Week 42 - Symbol AttributesIn CC3+, symbols can be accompanied by one or more text attributes. These are attributes that the user can edit when the symbol is placed, and thus allows for dynamic text in the symbol without having to manually place another text label next to it. This can be used to provide additional information along with the symbol, for example a unit designation along with a military symbol, an identifier for a monster on a battle map, a city name, a star system name and so on.
By using text attributes, you ensure that the required information is always provided when placing the symbol, and formatting and positioning is handled by the symbol definition too, ensure it looks the same every time.
Where to find it?Menu: Symbols -> Define Attribute
Command Line: ATTRIB
How to use it?Attributes can be added either during symbol creation, or you can open the symbol for editing and add them later. In any case, when you invoke the command, you will see the text attribute dialog.
- Tag text: This is the text shown in the symbol preview in the symbol catalog
- Prompt text: This is the explanatory text shown in the text box prompting for the attribute when the user inserts the symbol
- Default value: This value will be pre-filled in the prompt.

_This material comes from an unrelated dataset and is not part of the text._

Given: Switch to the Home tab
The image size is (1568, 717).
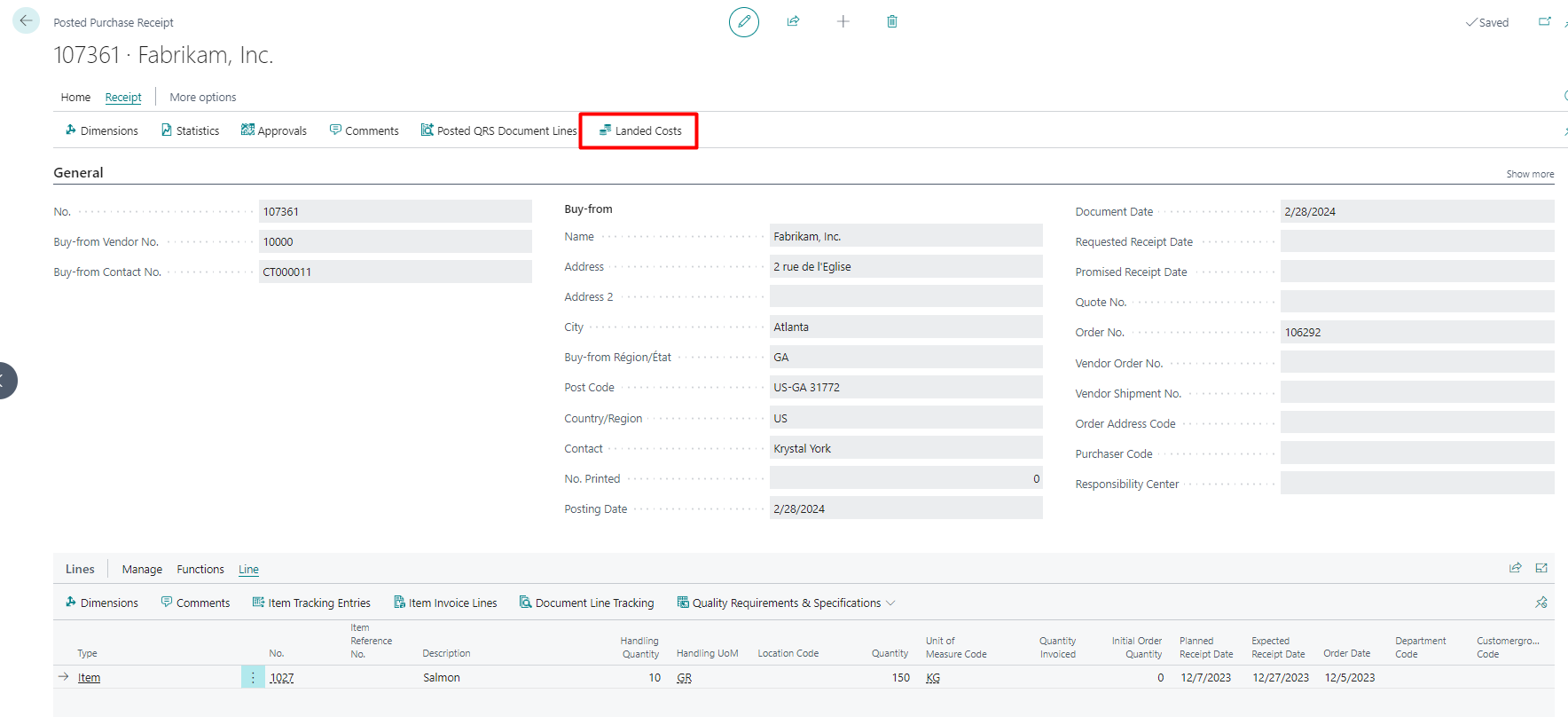Looking at the screenshot, I should pos(75,97).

- Hidden: Hidden attributes are stored with the symbol, but are not shown in the drawing.
- Constant: Indicates that the value is not changeable by the user upon symbol insertion. The Default value will be used.
- Display Tag: This causes the Tag text to be displayed in the drawing instead of the user provided value. The value is still stored in the symbol, much like a Hidden value.
When placing a symbol with a text attribute, the user will be confronted with a prompt for the required attributes.
Hint: A symbol can have multiple attributes.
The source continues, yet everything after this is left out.